━━━ EXTRACT PROVIDED

Afterwards those guests – including the original girls and several Grassington Players members - were asked to provide feedback on their favourite songs to help shape the final professional show.

‘The Girls’ opened at Leeds Grand in 2015, went on to the West End in 2017 and was then adapted for touring the provinces as Calendar Girls: The Musical.

It takes the best of the play script and tops it off with a host of entertaining songs administered with a good dose of Yorkshire grit and wit. It also introduces new characters in the form of teenage children with angst to add depth to the story.

The result is a multi-layered piece that manages to interweave themes with resonance for everyone; self-doubt, ageing, terminal illness, grief, friendship and how community strength and love shines through.

With the first license issued for amateur performing rights going again to Grassington Players, it neatly closes the circle as the Calendar Girls story ‘comes of age’ 21 years on from the 2000 calendar.

Grassington Players’ links to the original girls go back a lot further. Beryl Bamforth, Miss January, joined the amateur dramatic society in 1970, and is now its longest serving member.

John and Angela Baker were former members and Beryl fondly recalls directing Angela in There Goes the Bride, a production they took to a Drama Festival, where she was “dressed as a dolly bird”. You could say the stage was set for their future exploits.

━━━━━━
━━━ PROVIDED DATA

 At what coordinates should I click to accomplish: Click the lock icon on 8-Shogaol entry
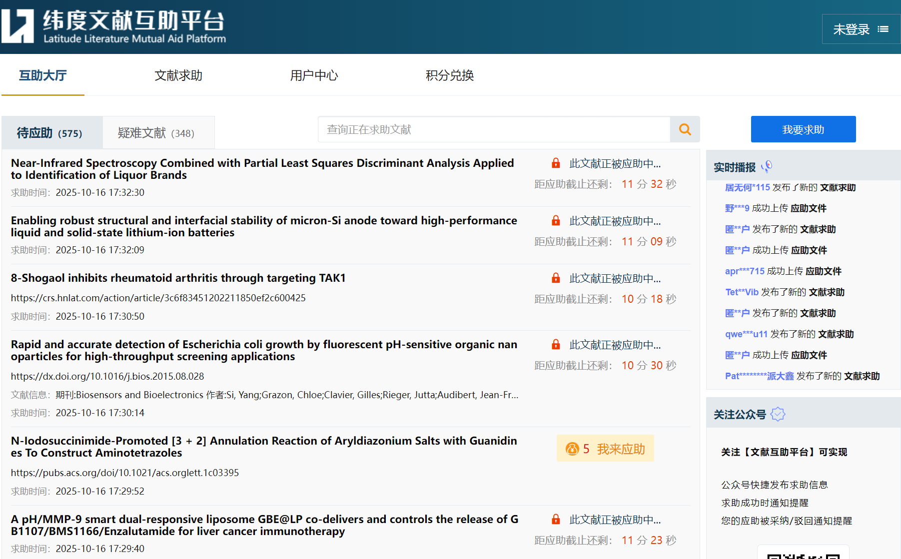tap(556, 278)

━━━━━━

In the extract about Calendar Girls: The Musical, in what year did Beryl Bamforth join the amateur dramatic society?

## WRITTEN SOLUTION
1970